Wohnform: Studenten-WG

Aug 10, 11 Wohnform: Studenten-WG

Endlich unabhängig! Auf den Auszug aus dem elterlichen Zuhause freuen sich die meisten Studenten, auch wenn natürlich ein weinendes Auge mit dabei ist. Endlich darf man so lange ausschlafen wie man möchte, ohne am Mittagstisch die vorwurfsvollen Blicke der Familie zu ernten, kann das Geschirr auch mal einen Tag länger in der Spüle stehen lassen und die Musik etwas lauter aufdrehen. Aber die Frage, die sich stellt, ist: Wo möchte man wohnen?
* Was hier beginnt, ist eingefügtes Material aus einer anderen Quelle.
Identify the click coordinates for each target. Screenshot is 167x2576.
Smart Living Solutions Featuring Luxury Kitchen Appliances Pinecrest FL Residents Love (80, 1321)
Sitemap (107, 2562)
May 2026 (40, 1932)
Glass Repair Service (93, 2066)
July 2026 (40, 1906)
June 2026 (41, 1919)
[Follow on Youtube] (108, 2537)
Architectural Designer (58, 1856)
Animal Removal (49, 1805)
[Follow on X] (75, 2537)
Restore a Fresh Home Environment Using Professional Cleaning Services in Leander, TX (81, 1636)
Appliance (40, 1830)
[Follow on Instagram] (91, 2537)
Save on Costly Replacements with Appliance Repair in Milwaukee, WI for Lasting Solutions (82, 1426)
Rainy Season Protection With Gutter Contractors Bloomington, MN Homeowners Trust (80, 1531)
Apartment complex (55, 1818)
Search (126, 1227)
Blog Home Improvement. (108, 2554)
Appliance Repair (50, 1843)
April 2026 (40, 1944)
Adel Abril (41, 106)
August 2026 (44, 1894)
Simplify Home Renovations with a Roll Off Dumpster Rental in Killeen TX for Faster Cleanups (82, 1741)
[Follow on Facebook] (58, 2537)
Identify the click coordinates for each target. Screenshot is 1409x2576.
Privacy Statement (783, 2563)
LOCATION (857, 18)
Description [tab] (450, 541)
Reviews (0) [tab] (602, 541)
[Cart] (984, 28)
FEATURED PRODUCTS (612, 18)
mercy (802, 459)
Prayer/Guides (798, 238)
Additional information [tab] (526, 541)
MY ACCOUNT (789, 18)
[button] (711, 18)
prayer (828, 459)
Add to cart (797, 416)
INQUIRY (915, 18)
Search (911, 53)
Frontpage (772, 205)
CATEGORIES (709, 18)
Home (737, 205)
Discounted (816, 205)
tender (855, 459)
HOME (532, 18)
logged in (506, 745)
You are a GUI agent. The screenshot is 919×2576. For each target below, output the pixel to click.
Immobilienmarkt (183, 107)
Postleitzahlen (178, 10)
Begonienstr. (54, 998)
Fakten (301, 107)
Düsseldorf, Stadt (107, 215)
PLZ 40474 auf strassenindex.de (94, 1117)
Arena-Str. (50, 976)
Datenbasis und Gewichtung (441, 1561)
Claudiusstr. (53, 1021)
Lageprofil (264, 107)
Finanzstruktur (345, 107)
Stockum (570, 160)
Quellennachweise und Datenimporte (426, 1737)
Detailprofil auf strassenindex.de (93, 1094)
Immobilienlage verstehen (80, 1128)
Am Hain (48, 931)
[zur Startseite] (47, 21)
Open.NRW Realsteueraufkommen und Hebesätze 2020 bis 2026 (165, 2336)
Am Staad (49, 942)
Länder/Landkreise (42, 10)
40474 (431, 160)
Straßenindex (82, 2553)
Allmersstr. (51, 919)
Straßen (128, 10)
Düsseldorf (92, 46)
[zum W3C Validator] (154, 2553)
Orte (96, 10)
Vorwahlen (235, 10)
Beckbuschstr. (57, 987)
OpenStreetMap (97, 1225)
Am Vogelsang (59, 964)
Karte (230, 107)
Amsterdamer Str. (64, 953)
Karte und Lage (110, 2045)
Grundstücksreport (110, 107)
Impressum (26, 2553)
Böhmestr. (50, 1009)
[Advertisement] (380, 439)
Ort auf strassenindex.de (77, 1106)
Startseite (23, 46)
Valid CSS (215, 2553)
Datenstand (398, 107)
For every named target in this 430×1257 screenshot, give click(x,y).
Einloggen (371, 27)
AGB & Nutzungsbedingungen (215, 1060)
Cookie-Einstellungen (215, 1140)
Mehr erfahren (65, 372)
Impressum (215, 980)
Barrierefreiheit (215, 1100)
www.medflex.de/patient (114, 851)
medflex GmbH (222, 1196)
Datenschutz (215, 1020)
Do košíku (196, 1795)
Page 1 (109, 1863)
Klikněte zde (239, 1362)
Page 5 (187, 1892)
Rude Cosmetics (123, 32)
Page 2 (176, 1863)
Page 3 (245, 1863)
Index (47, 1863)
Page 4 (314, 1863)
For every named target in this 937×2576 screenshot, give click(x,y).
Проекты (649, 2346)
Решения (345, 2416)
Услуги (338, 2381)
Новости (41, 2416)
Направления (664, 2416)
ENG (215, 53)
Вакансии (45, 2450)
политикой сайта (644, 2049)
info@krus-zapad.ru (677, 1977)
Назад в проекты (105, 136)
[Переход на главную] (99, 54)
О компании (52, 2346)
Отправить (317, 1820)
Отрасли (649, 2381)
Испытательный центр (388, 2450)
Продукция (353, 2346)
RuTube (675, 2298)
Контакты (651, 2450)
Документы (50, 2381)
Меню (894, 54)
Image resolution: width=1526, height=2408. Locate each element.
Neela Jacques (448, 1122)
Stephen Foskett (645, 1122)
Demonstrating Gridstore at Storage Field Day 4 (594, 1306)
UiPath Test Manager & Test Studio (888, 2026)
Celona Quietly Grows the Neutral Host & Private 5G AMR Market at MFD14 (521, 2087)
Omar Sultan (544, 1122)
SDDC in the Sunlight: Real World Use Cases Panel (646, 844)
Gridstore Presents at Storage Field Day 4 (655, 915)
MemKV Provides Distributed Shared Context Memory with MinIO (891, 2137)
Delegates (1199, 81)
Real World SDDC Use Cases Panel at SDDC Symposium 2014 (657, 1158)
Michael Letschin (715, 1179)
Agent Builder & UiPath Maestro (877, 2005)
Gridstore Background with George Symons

Eine der beliebtesten Alternativen ist die Studenten-WG. Hier teilen sich zwei, drei, vier, fünf, sechs, sieben Mitbewohner und -bewohnerinnen Küche, Bad und wenn sie sich gut verstehen, vielleicht auch noch mehr: Gemeinsame Interessen, Hobbys oder die Milch im Kühlschrank.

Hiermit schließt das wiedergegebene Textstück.